In recent years, deep reinforcement learning (DRL) has found widespread applications across diverse scenarios. Since the DRL training process requires substantial time and financial costs, well-trained DRL policies should be considered as intellectual property (IP) which deserves proper protection. However, to date, there are only a few studies on IP protection on DRL and the existing methods are limited to passive copyright verification. In this paper, we propose the first active authorization control method for DRL which can proactively protect deep reinforcement learning policy. The DRL policy trained with this method can be used by authorized users normally, but cannot be used by unauthorized users (i.e., the protected policy’s performance for unauthorized users is paralyzed). Specifically, we train a trigger injection network and a discriminator network based on generative adversarial networks (GANs). During the DRL policy training phase, we use trigger injection network to insert sample-specific triggers to all observations and use triggered observations to train the protected policy. Our approach is applicable across various deep reinforcement learning algorithms. We conduct effectiveness experiments on different DRL policies trained using different DRL algorithms, and the experimental results revealed that the performance of authorized users is on par with the performance of clean DRL policy trained normally (baseline), whereas the performance of unauthorized users significantly deviates from that of the baseline.

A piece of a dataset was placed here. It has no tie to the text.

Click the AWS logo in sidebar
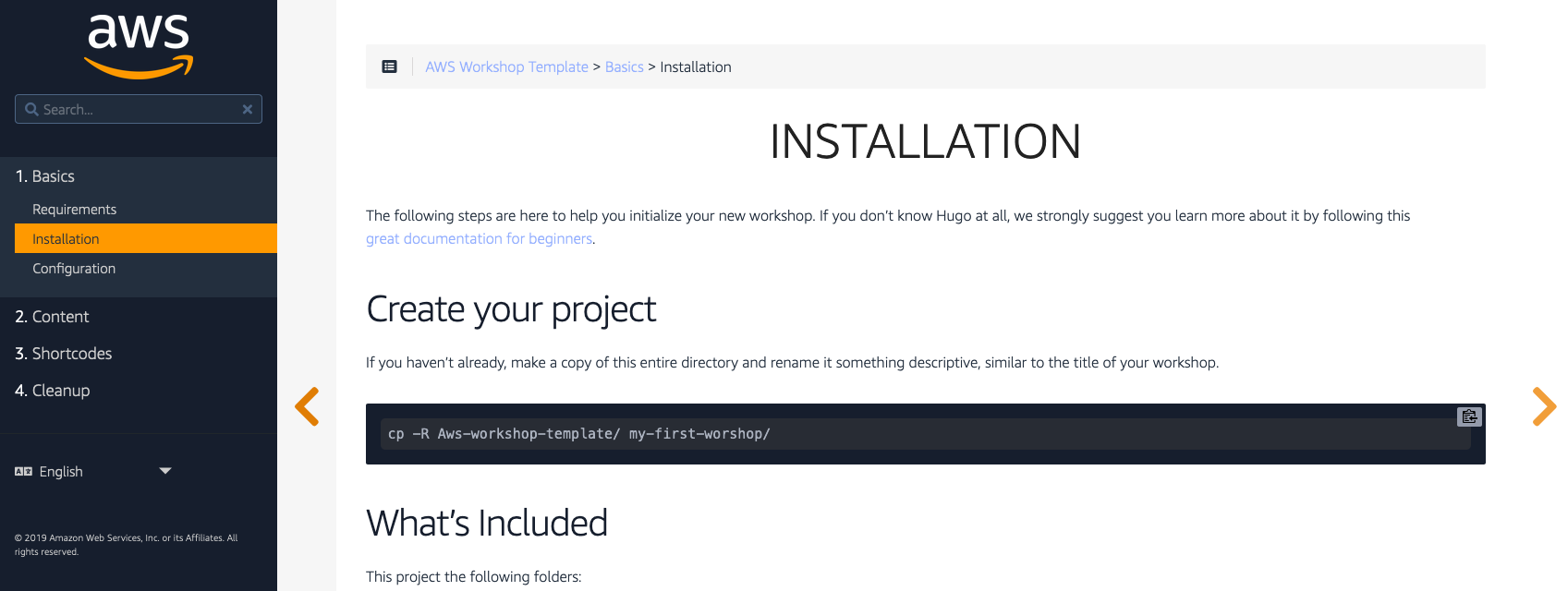This screenshot has height=591, width=1568. 139,46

Specifically, the authorized performance of protected Breakout-DQN, Breakout-A2C, MsPacman-DQN and MsPacman-A2C policies are 416.4 (baseline 397.8), 403.0 (baseline 415.0), 2552.0 (baseline 2472.0), and 1964.0 (baseline 1828.0). Comparatively, the unauthorized performance of protected Breakout-DQN, Breakout-A2C, MsPacman-DQN and MsPacman-A2C policies are only 4.4 (baseline 397.8), 2.0 (baseline 415.0), 74.0 (baseline 2472.0), and 514.0 (baseline 1828.0). Furthermore, the experiments demonstrate that the proposed method exhibits robustness against pruning, fine-tuning, and adaptive attacks.